К следующему, третьему разряду, относятся такие единицы, которые, сохраняя в контексте произведения свое изначальное (идиоматическое) значение, подверглись со стороны автора явным структурным изменениям. Четырьмя группами — в зависимости от характера указанных дисторций — являются:

а) Нарушение интонационно-ритмической целостности идиоматического выражения путем переноса его правой части из одной строки в другую (анжамбеман): объят / страхом (I, 140), вот и певец возвышает / голос (I, 237), от любых болевых / ощущений (II, 130), встает / он с петухами (II, 145), в тупик / поставив (II, 154), превращенье бумаги в козла / отпущенья обид (II, 409) и другие.

б) Нарушение утвердившейся в языке последовательности компонентов идиомы путем их взаимной перестановки (инверсия): сумка пастушья (II, 130), до средств он превентивных доберется (II, 155), Зодиака знак (II, 420), за печатями семью (III, 69), связки голосовой (IV, 189) и т.д.

в) Нарушение целостности идиомы путем вставки “постороннего” элемента между ее компонентами (как правило, сопровождается переносом из одной строки в другую и часто инверсией): на сердце / лежит иной, несовременный груз (I, 40), взгляд / из угла устремишь (I, 140), связующее легкое звено (II, 38), отпечаток сей / и вправду пальцев (II, 55), призрак задает / от петуха, конечно, дёру (II, 145), обливаясь щедрым недрам в масть кристальными слезами (III, 300), глухих — в децибелах — тетерь (IV, 59) и другие.

г) Усечение идиомы: от чего уж не деться (I, 237; см. опущенный элемент “никуда” или “некуда”), не на живот (III, 63; см. опущение “а на смерть”), молний с бисером щедрый метатель (IV, 60; см. опущение “перед свиньями”) и некоторые другие.

Несмотря на то, что в приведенных выше случаях использования идиоматики значение конкретных единиц сохраняется, именно благодаря неожиданным структурным изменениям читателю становится сложнее “различать” устойчивое выражение в тексте.
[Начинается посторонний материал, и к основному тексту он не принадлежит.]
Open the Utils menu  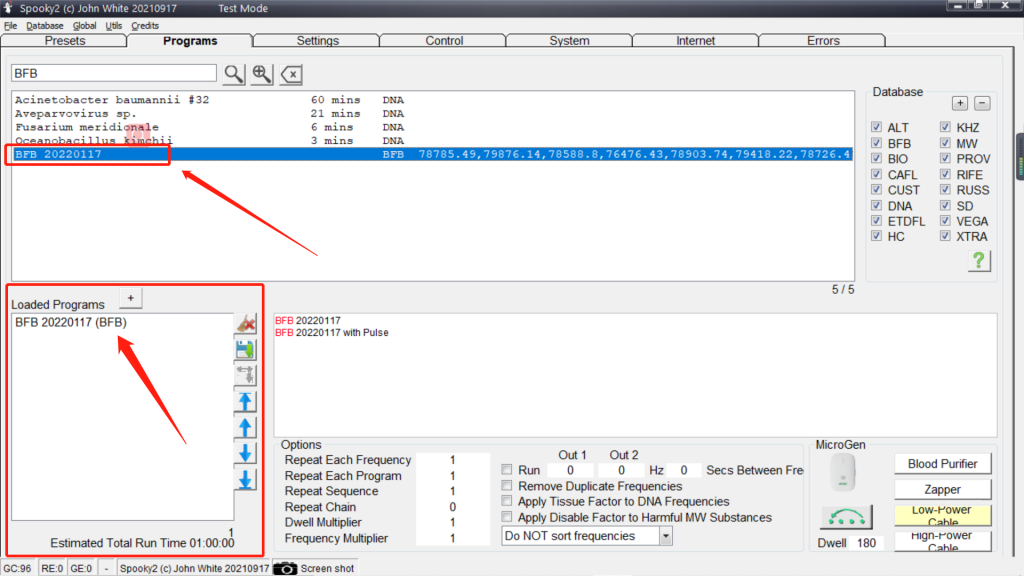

Виду наличия структурной “поломки” процесс воспрятия уже требует гораздо большего внимания и напряжения. Но при узнавании единицы эта же внешняя черта наделяет ее повышенной экспрессивностью. Наиболее интересной со стилистической точки зрения нам представляется группа в), где семантика подчас довольно многословной вставки внедряется, перебивая собой значение “базовой” идиомы.

С другой стороны, не следует переоценивать художественную значимость показанных нарушений и игнорировать тот факт, что структурные изменения, не затрагивающие и не модифицирующие изначальной семантики идиомы, подчас бывают обусловлены исключительно версификационными целями. Например, жесткое требование формального соблюдения стихотворного ритма может закономерно привести к перестановке элементов фразеологизма или введению “лишнего” (а с точки зрения слогообразования как раз недостающего) элемента. Или, скажем, разрыв устойчивого выражения с постановкой неконечного слова идиомы в конец строки (анжамбеман) может быть обусловлен не более чем поисками оригинальной, неизбитой рифмы.

Отметим также, что эксперименты со структурой идиом активно велись Бродским по преимуществу в ранний период творчества. Те манифестации, которые были отмечены нами в произведениях зрелого периода, демонстрируют стремление автора к наибольшим структурным изменениям, сопряженным с “расшатыванием” семантики с явной целью достижения максимального стилистического эффекта.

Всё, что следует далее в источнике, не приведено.